Increased inequality is well explained by the credit expansion induced by deregulation, so says a winning paper by Vancouver School of Economics alumnus Christopher Cummings.
Using panel data in the United States from 1994 to 2005, Cummings looked at the timeline of US banking deregulation across states to show that an expansion in credit has significant effects on multiple measures of inequality.
“Some inequality may be due to poor financial competences. With increased access to credit, some people will have the ability to put this credit to good use, but some will not. And it may even hurt those people,” said Cummings, who won the 2017 Undergraduate Award in Economics for the United States and Canada region for his honours thesis research.
Cummings’ paper points to the significance of financial literacy as an indicator of how credit expansion can affect inequality, with financial literacy acting as “a proxy for the ability to reap benefits from financial opportunities.”

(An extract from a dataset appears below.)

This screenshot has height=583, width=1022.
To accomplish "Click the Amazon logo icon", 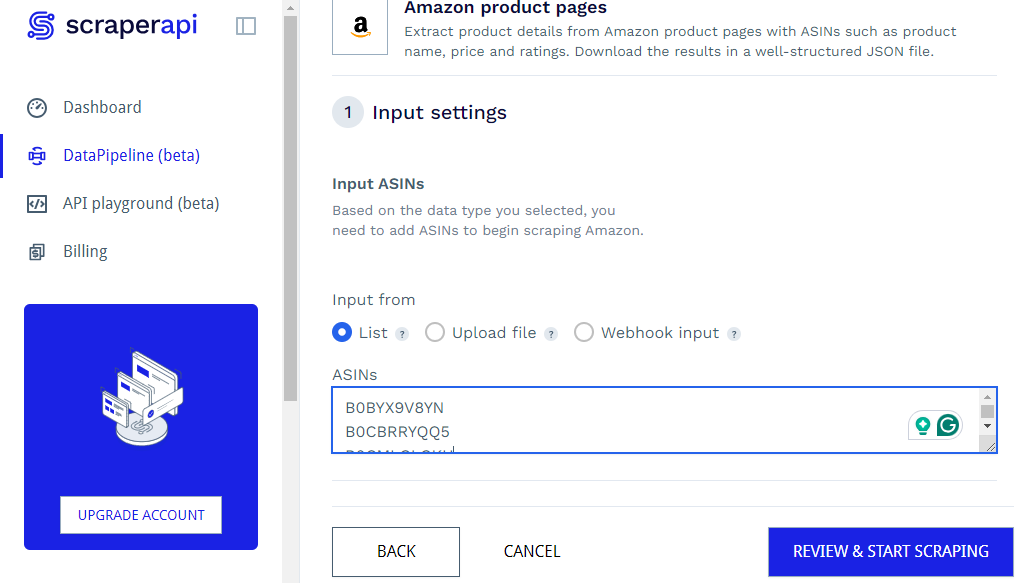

“Financial literacy varies considerably within the population. It’s been shown that those with low financial literacy are more likely to transact in higher cost manners, incur higher fees, use higher cost borrowing, or accumulate excessive debt,” he said.
Cummings was drawn to his research by both an interest in the origins of the 2008 recession and an interest in explaining the fundamental causes of rising inequality.
Cummings is pursuing a Master of Arts in Economics at Queen’s University and will start a position as an Economist at the Department of Finance Canada in September.